▸ Stored items
********************

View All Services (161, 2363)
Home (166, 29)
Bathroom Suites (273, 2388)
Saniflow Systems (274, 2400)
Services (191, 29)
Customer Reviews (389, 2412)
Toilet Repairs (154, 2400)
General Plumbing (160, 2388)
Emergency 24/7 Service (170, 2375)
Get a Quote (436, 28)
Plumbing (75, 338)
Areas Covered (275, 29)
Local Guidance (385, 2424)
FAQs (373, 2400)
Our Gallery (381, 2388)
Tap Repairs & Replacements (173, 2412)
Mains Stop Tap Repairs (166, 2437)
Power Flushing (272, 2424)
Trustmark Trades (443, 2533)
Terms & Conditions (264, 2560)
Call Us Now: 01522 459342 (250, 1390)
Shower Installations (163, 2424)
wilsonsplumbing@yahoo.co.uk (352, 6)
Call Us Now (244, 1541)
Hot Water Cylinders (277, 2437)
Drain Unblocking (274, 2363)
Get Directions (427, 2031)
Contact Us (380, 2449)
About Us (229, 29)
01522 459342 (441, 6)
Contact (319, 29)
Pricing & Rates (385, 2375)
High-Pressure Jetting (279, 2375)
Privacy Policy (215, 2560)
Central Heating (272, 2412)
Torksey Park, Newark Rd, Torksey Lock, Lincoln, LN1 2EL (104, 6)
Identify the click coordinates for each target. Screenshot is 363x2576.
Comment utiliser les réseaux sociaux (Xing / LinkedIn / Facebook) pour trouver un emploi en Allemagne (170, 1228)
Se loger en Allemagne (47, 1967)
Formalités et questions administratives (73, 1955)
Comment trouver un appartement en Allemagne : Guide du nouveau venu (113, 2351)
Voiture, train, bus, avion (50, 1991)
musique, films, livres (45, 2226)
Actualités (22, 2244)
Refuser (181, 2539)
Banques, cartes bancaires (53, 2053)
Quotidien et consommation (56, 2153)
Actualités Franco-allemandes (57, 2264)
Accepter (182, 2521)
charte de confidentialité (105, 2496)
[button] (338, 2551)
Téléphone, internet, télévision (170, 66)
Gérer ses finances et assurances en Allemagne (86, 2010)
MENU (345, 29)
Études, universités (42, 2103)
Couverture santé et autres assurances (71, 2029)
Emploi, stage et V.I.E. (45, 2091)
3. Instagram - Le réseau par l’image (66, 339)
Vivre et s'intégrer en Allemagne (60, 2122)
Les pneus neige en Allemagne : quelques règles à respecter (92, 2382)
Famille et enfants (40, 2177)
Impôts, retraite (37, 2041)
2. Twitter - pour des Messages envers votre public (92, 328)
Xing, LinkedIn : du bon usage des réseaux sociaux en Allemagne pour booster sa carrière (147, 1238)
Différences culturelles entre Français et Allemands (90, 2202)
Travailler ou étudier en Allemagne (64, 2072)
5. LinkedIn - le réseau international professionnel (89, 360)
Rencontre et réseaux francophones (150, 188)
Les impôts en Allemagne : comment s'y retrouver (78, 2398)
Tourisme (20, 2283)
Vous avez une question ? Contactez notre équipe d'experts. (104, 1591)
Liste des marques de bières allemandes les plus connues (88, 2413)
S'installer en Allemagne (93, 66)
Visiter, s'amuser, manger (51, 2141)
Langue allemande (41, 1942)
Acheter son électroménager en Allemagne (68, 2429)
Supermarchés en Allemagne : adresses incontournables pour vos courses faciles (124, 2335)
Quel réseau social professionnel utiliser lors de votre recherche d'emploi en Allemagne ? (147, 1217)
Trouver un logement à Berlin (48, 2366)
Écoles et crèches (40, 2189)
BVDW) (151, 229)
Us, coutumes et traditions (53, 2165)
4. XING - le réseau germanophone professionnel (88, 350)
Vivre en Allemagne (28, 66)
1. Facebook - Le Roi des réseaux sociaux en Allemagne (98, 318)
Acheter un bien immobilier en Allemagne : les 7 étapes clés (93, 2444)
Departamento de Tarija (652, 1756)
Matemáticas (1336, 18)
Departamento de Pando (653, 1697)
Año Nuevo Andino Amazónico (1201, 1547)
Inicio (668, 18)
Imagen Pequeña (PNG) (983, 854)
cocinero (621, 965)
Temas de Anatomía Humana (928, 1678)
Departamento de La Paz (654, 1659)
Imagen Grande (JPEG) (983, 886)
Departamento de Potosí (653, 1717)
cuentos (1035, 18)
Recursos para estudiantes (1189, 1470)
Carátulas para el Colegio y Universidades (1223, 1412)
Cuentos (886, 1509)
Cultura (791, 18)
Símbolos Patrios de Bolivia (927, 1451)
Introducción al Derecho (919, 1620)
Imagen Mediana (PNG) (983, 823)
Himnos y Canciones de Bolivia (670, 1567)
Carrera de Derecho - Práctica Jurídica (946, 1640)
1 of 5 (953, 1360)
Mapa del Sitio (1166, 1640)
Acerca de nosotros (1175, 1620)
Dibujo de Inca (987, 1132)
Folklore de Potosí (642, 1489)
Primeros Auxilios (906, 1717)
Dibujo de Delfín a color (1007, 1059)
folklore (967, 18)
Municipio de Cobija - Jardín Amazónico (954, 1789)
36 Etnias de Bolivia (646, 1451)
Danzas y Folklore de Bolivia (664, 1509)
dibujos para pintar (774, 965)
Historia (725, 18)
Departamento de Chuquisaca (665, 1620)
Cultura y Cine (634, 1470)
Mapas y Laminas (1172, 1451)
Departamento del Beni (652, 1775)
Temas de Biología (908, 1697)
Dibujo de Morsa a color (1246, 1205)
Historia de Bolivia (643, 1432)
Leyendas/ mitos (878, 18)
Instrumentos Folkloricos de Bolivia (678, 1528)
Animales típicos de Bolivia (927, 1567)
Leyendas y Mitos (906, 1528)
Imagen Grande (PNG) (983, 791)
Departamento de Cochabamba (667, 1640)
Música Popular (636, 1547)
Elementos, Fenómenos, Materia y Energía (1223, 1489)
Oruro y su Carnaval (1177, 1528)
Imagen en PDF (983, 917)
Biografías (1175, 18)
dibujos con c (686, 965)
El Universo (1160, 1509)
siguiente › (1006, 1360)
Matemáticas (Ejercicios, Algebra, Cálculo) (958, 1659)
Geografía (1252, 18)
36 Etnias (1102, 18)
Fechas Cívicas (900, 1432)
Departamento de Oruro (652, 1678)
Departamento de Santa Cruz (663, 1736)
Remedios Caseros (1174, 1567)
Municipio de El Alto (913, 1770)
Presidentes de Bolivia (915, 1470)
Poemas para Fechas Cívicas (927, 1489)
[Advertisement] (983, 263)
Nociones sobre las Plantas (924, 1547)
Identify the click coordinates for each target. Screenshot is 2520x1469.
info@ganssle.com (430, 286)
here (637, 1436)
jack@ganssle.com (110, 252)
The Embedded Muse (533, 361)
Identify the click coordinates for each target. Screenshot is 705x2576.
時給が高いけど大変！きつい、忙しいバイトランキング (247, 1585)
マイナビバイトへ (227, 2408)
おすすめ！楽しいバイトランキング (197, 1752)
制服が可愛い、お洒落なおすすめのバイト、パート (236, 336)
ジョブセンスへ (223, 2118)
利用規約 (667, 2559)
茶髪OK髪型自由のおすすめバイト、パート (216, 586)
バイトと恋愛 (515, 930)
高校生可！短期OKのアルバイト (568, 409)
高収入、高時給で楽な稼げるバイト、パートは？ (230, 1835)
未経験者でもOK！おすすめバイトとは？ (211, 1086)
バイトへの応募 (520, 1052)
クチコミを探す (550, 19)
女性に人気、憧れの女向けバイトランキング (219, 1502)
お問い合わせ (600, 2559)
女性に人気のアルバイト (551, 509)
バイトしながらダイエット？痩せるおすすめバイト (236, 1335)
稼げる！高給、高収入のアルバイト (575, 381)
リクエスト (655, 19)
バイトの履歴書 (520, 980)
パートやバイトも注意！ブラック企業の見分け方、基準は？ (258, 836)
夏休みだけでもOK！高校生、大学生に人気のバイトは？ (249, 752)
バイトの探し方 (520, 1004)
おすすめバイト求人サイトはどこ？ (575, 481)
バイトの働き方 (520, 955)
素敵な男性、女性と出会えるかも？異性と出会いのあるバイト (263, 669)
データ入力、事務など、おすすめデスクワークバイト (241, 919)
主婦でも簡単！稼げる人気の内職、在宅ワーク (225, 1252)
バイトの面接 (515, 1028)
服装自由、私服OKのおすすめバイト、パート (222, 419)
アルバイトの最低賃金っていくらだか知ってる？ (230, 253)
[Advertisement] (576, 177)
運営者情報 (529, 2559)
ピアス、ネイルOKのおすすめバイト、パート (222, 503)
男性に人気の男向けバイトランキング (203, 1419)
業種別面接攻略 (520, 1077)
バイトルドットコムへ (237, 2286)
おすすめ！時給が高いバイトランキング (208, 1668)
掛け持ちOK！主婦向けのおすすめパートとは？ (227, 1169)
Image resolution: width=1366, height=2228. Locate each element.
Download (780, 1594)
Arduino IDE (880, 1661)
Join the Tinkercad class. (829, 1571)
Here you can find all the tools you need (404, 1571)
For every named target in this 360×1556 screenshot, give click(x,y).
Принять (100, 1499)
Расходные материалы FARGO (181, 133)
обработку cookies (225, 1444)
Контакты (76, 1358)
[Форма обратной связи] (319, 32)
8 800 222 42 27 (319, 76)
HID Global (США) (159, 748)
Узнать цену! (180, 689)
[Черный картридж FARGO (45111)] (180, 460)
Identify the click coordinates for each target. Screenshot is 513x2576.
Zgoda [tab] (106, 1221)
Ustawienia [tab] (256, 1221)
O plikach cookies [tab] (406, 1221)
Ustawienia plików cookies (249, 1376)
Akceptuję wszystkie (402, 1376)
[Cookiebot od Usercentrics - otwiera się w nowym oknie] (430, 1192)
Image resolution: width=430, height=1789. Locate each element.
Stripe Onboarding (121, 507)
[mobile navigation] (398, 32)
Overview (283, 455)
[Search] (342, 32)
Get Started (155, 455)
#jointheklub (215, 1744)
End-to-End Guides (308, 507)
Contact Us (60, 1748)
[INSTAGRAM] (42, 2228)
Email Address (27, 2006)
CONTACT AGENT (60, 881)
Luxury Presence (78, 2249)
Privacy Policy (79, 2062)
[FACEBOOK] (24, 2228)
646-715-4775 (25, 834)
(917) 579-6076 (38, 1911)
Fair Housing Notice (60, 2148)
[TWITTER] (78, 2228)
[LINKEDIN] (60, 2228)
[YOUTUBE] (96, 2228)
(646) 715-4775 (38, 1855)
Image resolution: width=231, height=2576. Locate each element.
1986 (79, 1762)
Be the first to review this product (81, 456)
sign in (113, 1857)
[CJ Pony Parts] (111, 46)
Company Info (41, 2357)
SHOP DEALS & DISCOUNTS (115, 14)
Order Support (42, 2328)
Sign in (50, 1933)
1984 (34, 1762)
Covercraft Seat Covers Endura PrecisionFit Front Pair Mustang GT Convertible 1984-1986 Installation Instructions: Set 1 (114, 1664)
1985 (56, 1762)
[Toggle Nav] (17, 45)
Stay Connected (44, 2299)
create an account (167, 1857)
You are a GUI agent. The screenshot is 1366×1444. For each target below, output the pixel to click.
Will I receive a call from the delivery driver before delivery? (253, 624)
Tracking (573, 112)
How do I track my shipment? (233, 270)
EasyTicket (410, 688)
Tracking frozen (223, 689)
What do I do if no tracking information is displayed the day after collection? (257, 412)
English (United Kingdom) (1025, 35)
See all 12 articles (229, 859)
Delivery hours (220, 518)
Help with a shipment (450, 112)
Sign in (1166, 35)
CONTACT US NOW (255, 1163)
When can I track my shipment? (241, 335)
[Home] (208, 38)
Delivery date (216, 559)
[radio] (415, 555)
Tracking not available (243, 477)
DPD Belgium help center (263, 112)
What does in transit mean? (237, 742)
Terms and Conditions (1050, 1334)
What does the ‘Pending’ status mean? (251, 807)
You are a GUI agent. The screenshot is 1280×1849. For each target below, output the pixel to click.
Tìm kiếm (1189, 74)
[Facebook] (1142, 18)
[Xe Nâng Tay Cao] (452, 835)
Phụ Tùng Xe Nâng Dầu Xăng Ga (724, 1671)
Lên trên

********************

▸ WHAT THE EXERCISE ASKS
Retype the records above, but only those lines that fall between the line containing "バイトの探し方 (520, 1004)" and the line containing "#jointheklub (215, 1744)", with both of those lines included, exactly as written.

▸ RESULT
バイトの探し方 (520, 1004)
おすすめバイト求人サイトはどこ？ (575, 481)
バイトの働き方 (520, 955)
素敵な男性、女性と出会えるかも？異性と出会いのあるバイト (263, 669)
データ入力、事務など、おすすめデスクワークバイト (241, 919)
主婦でも簡単！稼げる人気の内職、在宅ワーク (225, 1252)
バイトの面接 (515, 1028)
服装自由、私服OKのおすすめバイト、パート (222, 419)
アルバイトの最低賃金っていくらだか知ってる？ (230, 253)
[Advertisement] (576, 177)
運営者情報 (529, 2559)
ピアス、ネイルOKのおすすめバイト、パート (222, 503)
男性に人気の男向けバイトランキング (203, 1419)
業種別面接攻略 (520, 1077)
バイトルドットコムへ (237, 2286)
おすすめ！時給が高いバイトランキング (208, 1668)
掛け持ちOK！主婦向けのおすすめパートとは？ (227, 1169)
Image resolution: width=1366, height=2228. Locate each element.
Download (780, 1594)
Arduino IDE (880, 1661)
Join the Tinkercad class. (829, 1571)
Here you can find all the tools you need (404, 1571)
For every named target in this 360×1556 screenshot, give click(x,y).
Принять (100, 1499)
Расходные материалы FARGO (181, 133)
обработку cookies (225, 1444)
Контакты (76, 1358)
[Форма обратной связи] (319, 32)
8 800 222 42 27 (319, 76)
HID Global (США) (159, 748)
Узнать цену! (180, 689)
[Черный картридж FARGO (45111)] (180, 460)
Identify the click coordinates for each target. Screenshot is 513x2576.
Zgoda [tab] (106, 1221)
Ustawienia [tab] (256, 1221)
O plikach cookies [tab] (406, 1221)
Ustawienia plików cookies (249, 1376)
Akceptuję wszystkie (402, 1376)
[Cookiebot od Usercentrics - otwiera się w nowym oknie] (430, 1192)
Image resolution: width=430, height=1789. Locate each element.
Stripe Onboarding (121, 507)
[mobile navigation] (398, 32)
Overview (283, 455)
[Search] (342, 32)
Get Started (155, 455)
#jointheklub (215, 1744)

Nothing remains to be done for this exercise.